- Born: March 29, 1954 (age 72) St. Louis, Missouri, U.S.
- Education: Radcliffe College (BA) Yale University (PhD)
- Occupation: Historian
- Employer: Princeton University
- Website: marthaasandweiss.com

= Martha A. Sandweiss =

American historian (born 1954)

Martha Ann Sandweiss (born March 29, 1954) is an American historian, with particular interests in the history of the American West, visual culture, and public history. She is a professor of History at Princeton University, and the author of several books. Sandweiss is the Founder and Project Director of the Princeton & Slavery Project, a large-scale investigation into Princeton University's historical ties to the institution of slavery.

==Princeton & Slavery Project==
The Princeton & Slavery Project began with an undergraduate research seminar Sandweiss taught in spring 2013, and has since grown to comprise a website and public programming events in Princeton, New Jersey. The Project website launched on November 6, 2017, and currently includes more than 90 scholarly essays, a digital archive of hundreds of historical sources, video interviews with Princeton University alumni, and other multimedia tools and features.
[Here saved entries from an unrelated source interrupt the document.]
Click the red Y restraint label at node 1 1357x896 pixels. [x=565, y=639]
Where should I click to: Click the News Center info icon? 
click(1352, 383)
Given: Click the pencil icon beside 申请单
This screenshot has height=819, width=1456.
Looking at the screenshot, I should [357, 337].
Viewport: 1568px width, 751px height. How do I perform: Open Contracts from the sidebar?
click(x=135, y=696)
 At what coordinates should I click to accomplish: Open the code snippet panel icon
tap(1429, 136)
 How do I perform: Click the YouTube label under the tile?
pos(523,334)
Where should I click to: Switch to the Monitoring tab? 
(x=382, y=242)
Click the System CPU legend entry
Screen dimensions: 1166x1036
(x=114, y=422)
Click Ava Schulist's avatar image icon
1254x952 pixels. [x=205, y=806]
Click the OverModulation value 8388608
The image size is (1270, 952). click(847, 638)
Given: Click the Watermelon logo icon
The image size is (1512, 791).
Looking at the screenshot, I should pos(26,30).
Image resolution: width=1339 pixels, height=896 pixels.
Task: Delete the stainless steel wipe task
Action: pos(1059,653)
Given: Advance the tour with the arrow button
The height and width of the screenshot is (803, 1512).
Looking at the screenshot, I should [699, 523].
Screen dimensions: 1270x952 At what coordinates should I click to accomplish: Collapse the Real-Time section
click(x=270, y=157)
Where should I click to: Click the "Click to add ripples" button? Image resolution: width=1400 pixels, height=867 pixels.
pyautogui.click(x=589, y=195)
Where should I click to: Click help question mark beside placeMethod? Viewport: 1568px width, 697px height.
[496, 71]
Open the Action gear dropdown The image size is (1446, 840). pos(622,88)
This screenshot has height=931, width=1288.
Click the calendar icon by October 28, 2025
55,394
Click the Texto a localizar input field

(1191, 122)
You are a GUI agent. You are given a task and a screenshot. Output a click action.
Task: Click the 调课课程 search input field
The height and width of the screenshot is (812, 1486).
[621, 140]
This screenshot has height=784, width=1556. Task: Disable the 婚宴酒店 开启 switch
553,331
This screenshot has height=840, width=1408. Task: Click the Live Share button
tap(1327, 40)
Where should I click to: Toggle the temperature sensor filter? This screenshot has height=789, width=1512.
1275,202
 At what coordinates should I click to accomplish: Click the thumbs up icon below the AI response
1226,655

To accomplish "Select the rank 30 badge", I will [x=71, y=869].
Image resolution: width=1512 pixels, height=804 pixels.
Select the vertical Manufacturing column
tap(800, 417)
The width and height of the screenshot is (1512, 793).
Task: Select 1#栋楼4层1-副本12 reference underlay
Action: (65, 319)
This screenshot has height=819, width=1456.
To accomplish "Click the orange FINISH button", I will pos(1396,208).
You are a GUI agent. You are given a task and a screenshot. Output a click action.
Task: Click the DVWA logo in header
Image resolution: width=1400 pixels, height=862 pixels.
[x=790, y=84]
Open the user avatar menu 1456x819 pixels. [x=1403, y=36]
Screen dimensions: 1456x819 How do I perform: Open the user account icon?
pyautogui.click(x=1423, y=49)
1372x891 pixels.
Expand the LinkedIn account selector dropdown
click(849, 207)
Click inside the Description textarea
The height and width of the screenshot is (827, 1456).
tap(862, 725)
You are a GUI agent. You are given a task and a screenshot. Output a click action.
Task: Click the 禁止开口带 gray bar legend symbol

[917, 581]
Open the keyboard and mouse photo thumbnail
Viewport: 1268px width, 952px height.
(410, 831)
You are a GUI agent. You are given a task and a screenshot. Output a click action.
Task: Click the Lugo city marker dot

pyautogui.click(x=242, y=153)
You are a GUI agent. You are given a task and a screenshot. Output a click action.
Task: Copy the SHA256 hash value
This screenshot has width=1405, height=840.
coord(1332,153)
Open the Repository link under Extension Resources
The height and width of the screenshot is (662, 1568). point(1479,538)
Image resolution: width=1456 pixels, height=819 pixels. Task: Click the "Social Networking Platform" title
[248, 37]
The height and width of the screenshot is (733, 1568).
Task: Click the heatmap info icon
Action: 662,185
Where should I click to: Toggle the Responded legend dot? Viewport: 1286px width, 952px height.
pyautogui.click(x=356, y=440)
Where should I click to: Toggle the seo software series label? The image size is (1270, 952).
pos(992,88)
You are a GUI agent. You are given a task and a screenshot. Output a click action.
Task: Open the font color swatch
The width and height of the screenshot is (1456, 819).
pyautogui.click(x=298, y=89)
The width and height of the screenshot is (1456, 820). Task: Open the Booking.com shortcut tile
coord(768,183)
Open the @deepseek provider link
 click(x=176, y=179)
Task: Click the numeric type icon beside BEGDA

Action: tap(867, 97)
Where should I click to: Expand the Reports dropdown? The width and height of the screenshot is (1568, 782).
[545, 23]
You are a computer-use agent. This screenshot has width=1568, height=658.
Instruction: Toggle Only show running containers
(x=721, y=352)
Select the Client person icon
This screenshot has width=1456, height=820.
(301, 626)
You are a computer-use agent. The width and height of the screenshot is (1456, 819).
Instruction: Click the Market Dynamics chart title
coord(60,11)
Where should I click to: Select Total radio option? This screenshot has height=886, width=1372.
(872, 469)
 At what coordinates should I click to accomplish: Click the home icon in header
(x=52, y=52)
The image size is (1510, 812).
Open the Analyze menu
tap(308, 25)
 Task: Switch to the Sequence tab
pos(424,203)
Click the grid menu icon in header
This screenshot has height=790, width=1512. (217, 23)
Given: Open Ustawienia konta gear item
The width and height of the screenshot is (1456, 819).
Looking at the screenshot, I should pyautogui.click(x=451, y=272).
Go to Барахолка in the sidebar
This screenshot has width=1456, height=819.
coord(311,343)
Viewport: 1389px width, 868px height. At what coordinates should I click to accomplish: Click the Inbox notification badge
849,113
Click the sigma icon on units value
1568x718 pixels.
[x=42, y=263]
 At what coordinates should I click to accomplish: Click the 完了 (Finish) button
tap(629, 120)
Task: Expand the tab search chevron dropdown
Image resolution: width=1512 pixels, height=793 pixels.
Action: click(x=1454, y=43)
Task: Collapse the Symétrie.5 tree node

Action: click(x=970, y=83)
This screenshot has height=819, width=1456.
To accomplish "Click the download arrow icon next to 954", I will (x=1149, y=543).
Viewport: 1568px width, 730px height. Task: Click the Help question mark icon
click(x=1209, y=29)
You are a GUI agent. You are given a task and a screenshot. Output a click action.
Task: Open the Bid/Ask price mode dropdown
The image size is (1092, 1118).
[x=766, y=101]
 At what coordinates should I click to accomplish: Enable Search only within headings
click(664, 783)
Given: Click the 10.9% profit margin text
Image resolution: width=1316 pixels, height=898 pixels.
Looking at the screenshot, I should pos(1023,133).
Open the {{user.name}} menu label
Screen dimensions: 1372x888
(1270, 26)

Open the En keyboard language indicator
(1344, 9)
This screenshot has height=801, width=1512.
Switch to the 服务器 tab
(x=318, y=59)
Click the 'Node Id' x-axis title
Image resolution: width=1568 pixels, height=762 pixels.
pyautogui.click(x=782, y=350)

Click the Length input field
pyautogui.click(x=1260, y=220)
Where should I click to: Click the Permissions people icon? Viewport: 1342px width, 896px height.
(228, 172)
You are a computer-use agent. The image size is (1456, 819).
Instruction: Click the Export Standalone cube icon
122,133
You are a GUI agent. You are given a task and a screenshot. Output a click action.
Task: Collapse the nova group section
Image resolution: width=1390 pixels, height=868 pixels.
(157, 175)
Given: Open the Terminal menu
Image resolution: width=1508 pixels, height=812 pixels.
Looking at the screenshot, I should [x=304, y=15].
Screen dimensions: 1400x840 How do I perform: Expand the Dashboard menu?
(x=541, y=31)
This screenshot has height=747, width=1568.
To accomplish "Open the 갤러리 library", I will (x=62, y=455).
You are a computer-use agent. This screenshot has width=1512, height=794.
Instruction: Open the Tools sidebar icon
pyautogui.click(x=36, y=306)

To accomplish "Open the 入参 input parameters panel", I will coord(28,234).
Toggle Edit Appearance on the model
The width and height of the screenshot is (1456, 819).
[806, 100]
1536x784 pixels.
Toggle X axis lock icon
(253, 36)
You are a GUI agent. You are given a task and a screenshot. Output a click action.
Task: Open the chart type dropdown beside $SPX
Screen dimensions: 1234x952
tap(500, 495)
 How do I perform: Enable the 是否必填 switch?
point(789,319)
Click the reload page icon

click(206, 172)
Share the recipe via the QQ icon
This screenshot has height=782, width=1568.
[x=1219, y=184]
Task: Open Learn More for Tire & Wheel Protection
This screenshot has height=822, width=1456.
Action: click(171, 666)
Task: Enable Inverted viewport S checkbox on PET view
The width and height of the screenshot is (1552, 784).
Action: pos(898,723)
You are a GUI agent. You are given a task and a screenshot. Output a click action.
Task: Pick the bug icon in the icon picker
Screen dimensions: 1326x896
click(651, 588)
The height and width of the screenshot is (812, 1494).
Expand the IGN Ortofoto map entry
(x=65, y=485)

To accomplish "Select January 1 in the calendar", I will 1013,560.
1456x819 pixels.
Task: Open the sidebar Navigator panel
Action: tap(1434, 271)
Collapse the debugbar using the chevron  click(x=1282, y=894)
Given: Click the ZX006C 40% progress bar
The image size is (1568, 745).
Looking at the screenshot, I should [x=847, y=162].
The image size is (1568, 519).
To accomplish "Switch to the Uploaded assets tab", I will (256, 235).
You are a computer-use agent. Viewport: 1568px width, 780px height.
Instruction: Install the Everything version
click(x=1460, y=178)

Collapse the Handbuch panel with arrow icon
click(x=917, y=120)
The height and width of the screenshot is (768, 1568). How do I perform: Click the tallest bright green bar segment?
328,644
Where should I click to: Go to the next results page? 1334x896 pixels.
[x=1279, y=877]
A scholarly symposium presenting Project findings was held in November 2017, beginning with a keynote speech by Nobel Laureate Toni Morrison and including panels discussing the Project's research and its implications for the study of slavery in the United States. As part of the symposium, the McCarter Theatre in Princeton commissioned and premiered seven original short plays based on collaboration with Project researchers.

== Awards and recognition ==
Her 2025 book, The Girl in the Middle, was shortlisted for the 2025 Cundill History Prize.